LR  We really need to show a clear benefit of HIPEC in a randomized trial in the setting of maintenance therapy. HIPEC requires a lot of resources and a lot of time in the operating room, and significant toxicity is involved during the learning curve, so if it does not work, we should not be doing it. We do not yet know enough to declare whether it works or not.

Disclosure

Dr Randall has received honoraria from BluPrint Oncology, Physicians’ Education Resource (PER), Curio Science, and Products in Knowledge; has served in a consulting or advisory role for AstraZeneca, Clovis Oncology, the GOG Foundation, Merck, Mersana Therapeutics, Agenus, Rubius Therapeutics, Myriad Genetics, EMD Serono, Genentech/Roche, Seagen, and Novartis; has served on the speakers’ bureau of AstraZeneca, Tesaro, and Merck; and has received institutional research funding from Genentech/Roche, On Target Laboratories, Pfizer, AIVITA Biomedical, Tesaro, AstraZeneca, Merck, Akeso Biopharma, and the Spanish Ovarian Cancer Research Group (GEICO).

Suggested Readings

Charo LM, Jou J, Binder P, et al. Current status of hyperthermic intraperitoneal chemotherapy (HIPEC) for ovarian cancer in the United States. Gynecol Oncol. 2020;159(3):681-686.

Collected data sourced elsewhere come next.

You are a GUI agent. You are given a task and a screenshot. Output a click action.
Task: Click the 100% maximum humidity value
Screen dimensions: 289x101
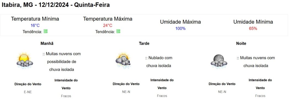(180, 29)
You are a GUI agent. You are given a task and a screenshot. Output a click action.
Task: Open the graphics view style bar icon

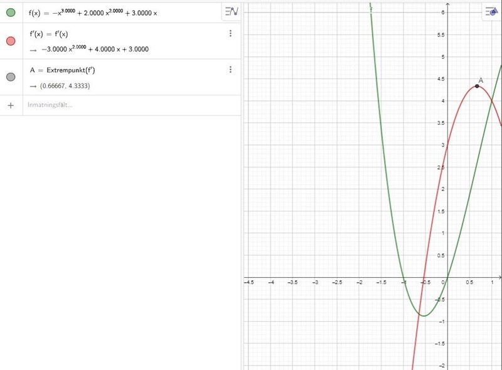tap(490, 11)
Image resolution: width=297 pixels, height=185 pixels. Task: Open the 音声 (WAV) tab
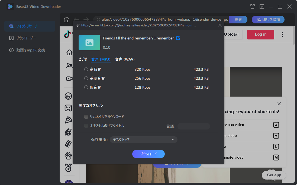pyautogui.click(x=124, y=59)
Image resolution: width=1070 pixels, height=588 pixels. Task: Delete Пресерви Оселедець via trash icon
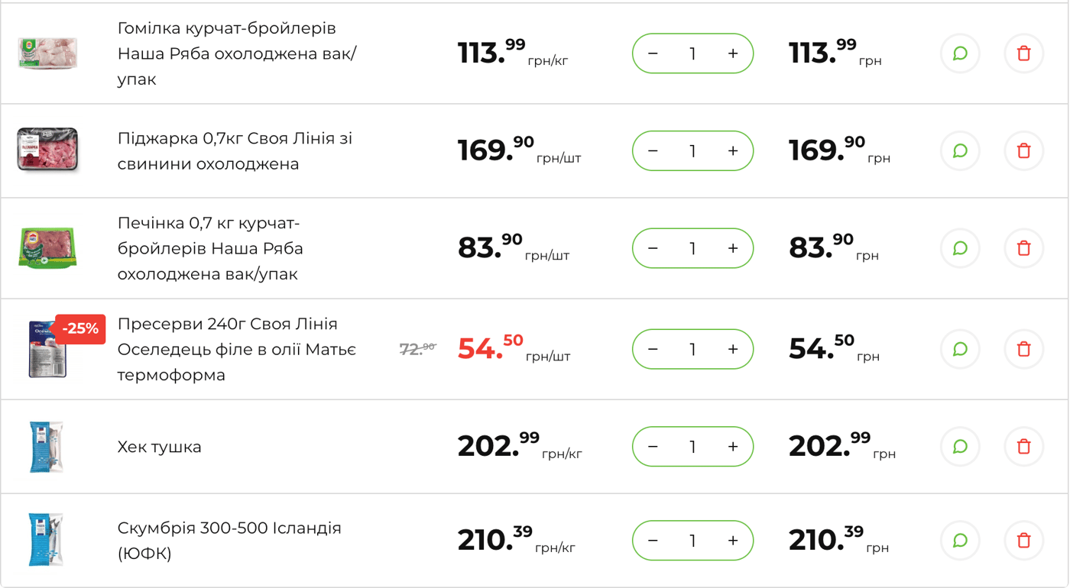point(1023,348)
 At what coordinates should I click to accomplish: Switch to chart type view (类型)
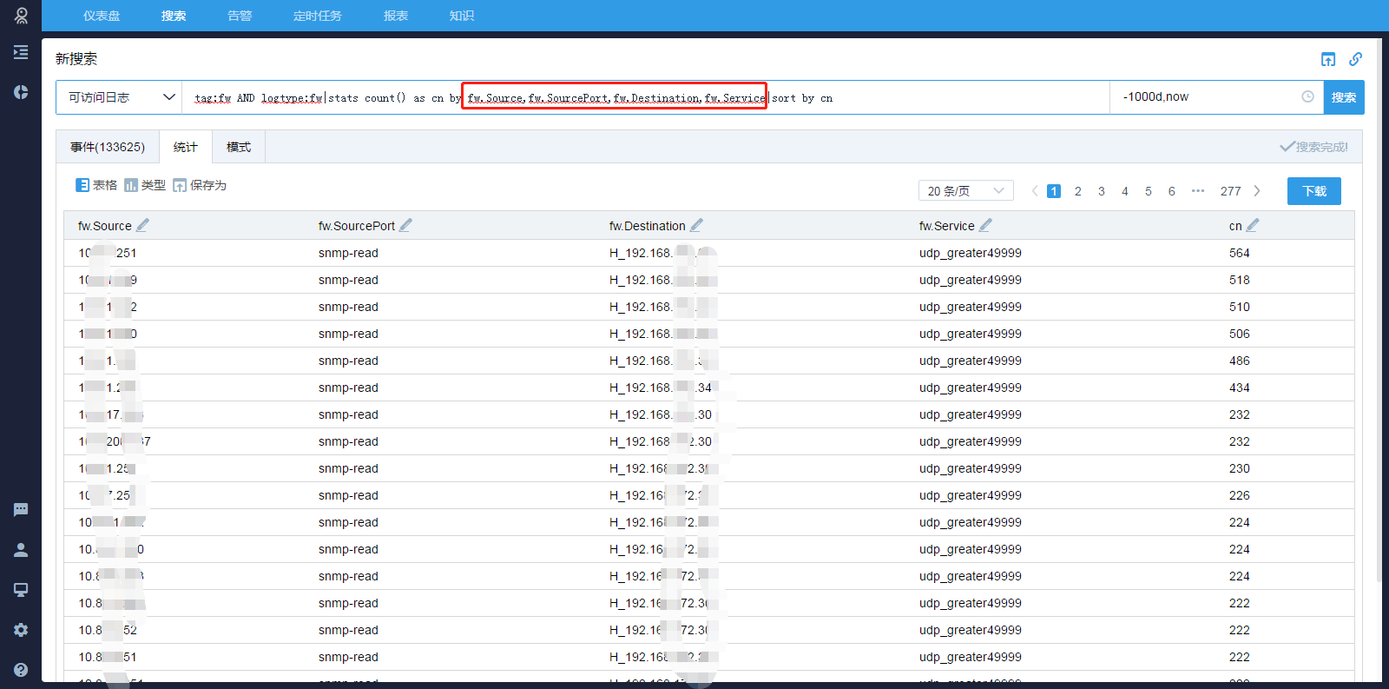(145, 185)
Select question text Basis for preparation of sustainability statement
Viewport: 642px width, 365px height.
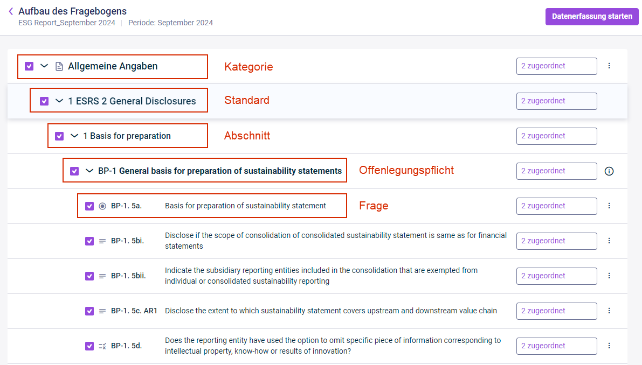[245, 206]
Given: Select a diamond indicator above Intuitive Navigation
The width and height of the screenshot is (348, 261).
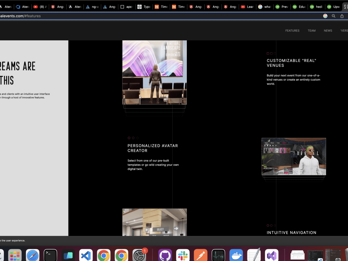Looking at the screenshot, I should coord(267,225).
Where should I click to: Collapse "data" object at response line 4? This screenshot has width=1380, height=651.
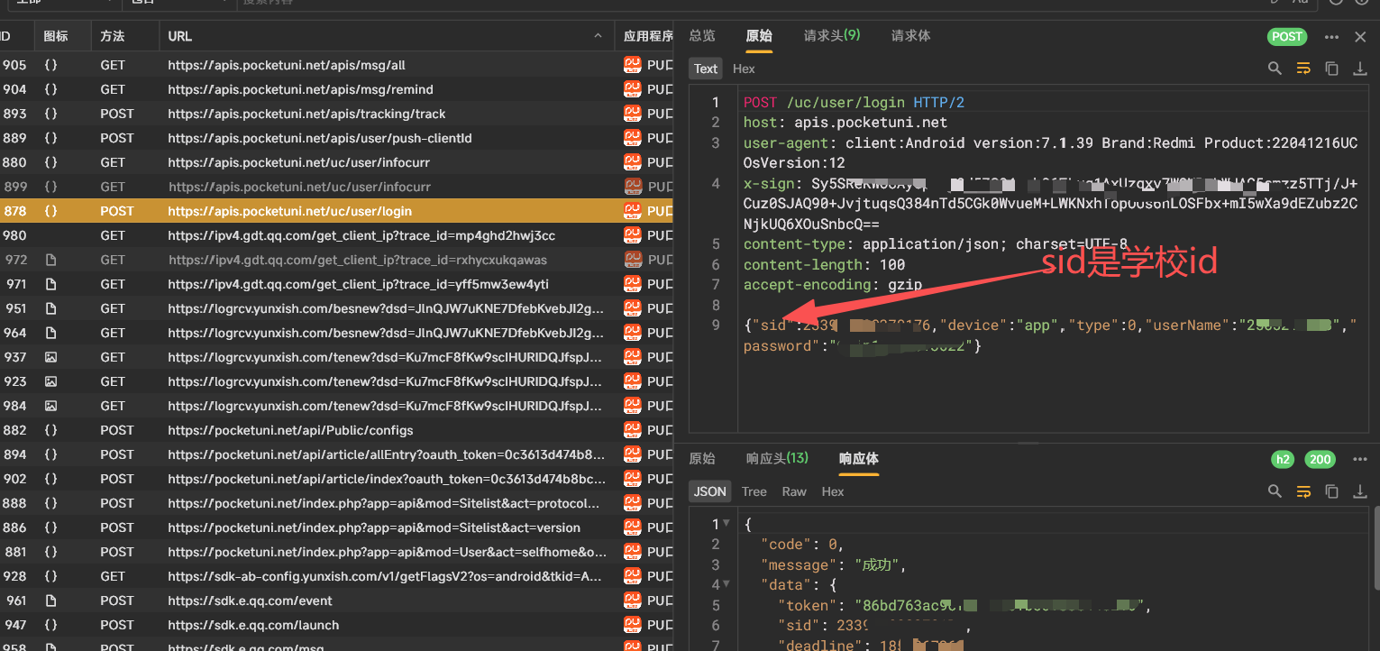(x=727, y=586)
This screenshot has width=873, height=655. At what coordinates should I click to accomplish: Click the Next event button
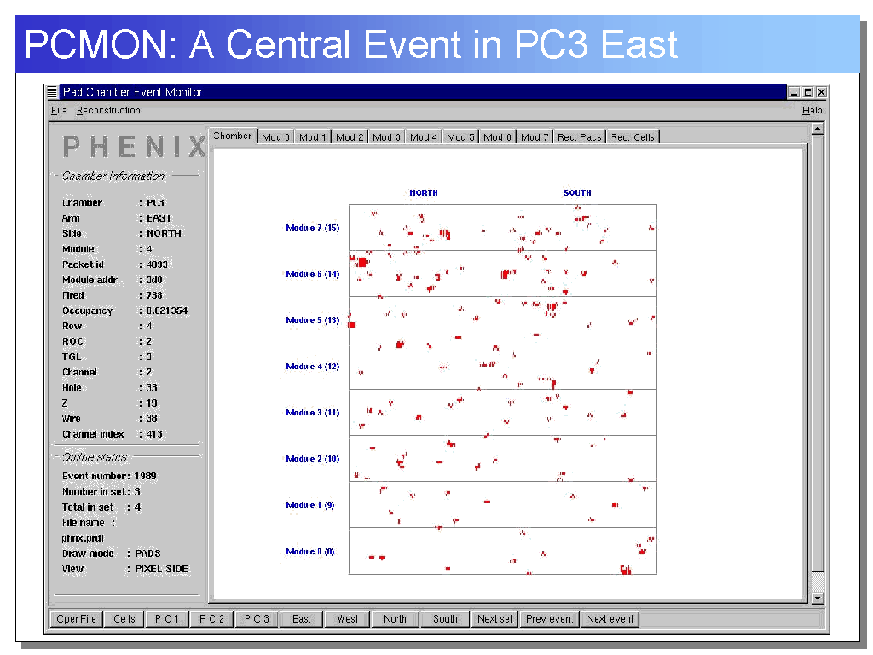point(610,619)
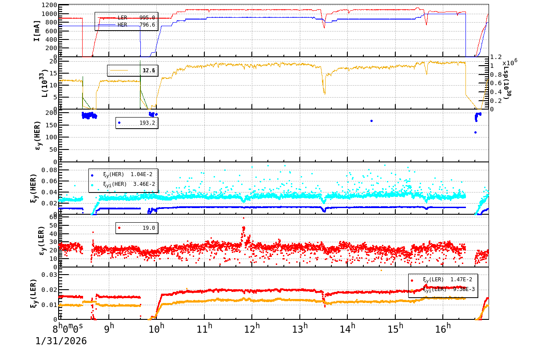The width and height of the screenshot is (533, 354).
Task: Click the red dot marker for εy(LER) legend
Action: 119,228
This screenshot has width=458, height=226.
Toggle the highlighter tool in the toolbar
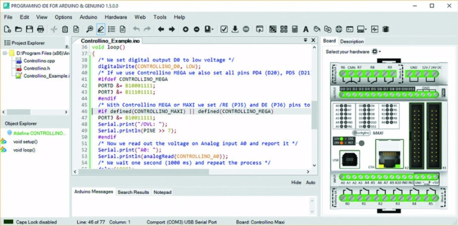101,29
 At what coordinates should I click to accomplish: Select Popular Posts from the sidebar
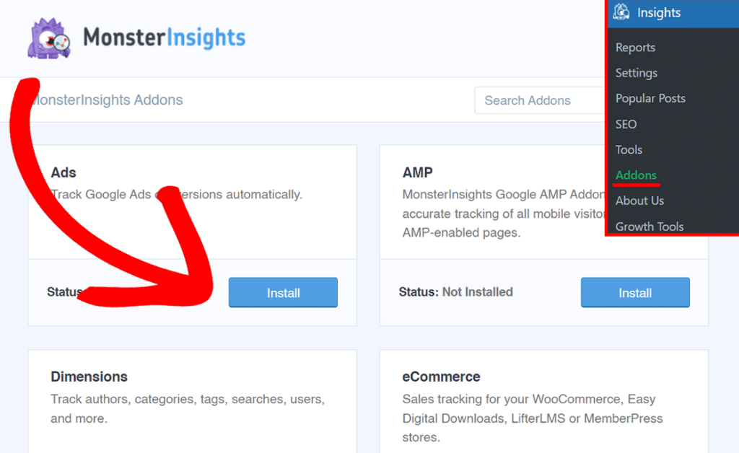pos(650,98)
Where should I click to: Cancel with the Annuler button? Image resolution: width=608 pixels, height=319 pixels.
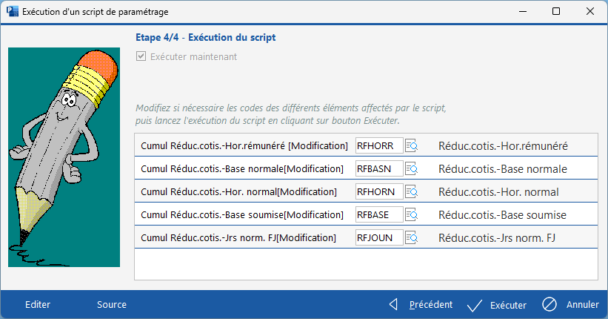coord(571,304)
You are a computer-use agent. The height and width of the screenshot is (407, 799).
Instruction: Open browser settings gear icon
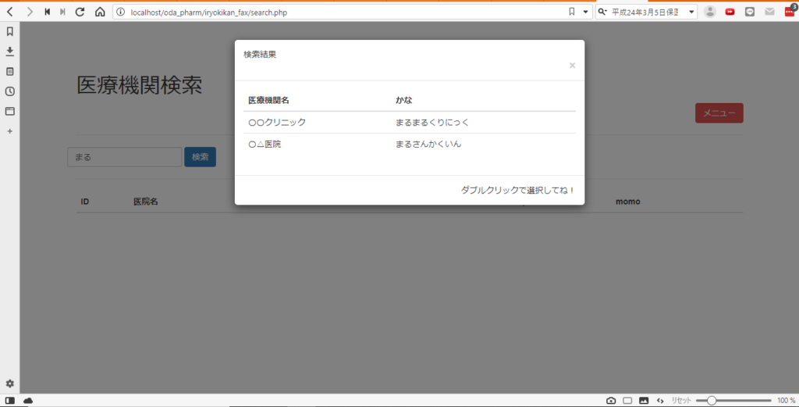(x=10, y=384)
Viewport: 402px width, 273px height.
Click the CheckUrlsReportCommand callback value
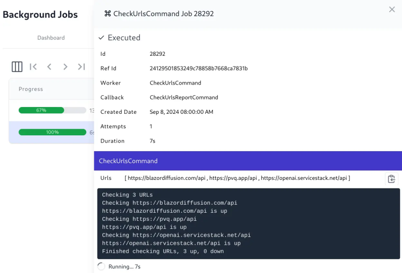[x=184, y=97]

ClinicalTrials.gov. Primary cytoreductive surgery with or without hyperthermic intraperitoneal chemotherapy (HIPEC) (OVHIPEC-2). https://clinicaltrials.gov/ct2/show/NCT03772028. Identifier: NCT03772028. Updated June 3, 2021. Accessed July 8, 2021.

Coleman RL, Spirtos NM, Enserro D, et al. Secondary surgical cytoreduction for recurrent ovarian cancer. N Engl J Med. 2019;381(20):1929-1939.

du Bois A, Sehouli J, Vergote I, et al. Randomized phase III study to evaluate the impact of secondary cytoreductive surgery in recurrent ovarian cancer: final analysis of AGO DESKTOP III/ENGOT-ov20 [ASCO abstract 6000]. J Clin Oncol. 2020;38(15)(suppl).

Shi T, Zhu J, Feng Y, et al. Secondary cytoreduction followed by chemotherapy versus chemotherapy alone in platinum-sensitive relapsed ovarian cancer (SOC-1): a multicentre, open-label, randomised, phase 3 trial. Lancet Oncol. 2021;22(4):439-449.

van Driel WJ, Koole SN, Sikorska K, et al. Hyperthermic intraperitoneal chemotherapy in ovarian cancer. N Engl J Med. 2018;378(3):230-240.

Walker JL, Brady MF, Wenzel L, et al. Randomized trial of intravenous versus intraperitoneal chemotherapy plus bevacizumab in advanced ovarian carcinoma: an NRG Oncology/Gynecologic Oncology Group Study. J Clin Oncol. 2019;37(16):1380-1390.

Zivanovic O, Chi DS, Zhou Q, et al. Secondary cytoreduction and carboplatin hyperthermic intraperitoneal chemotherapy for platinum-sensitive recurrent ovarian cancer: an MSK Team Ovary Phase II study [published online May 21, 2021]. J Clin Oncol. doi:10.1200/JCO.21.00605.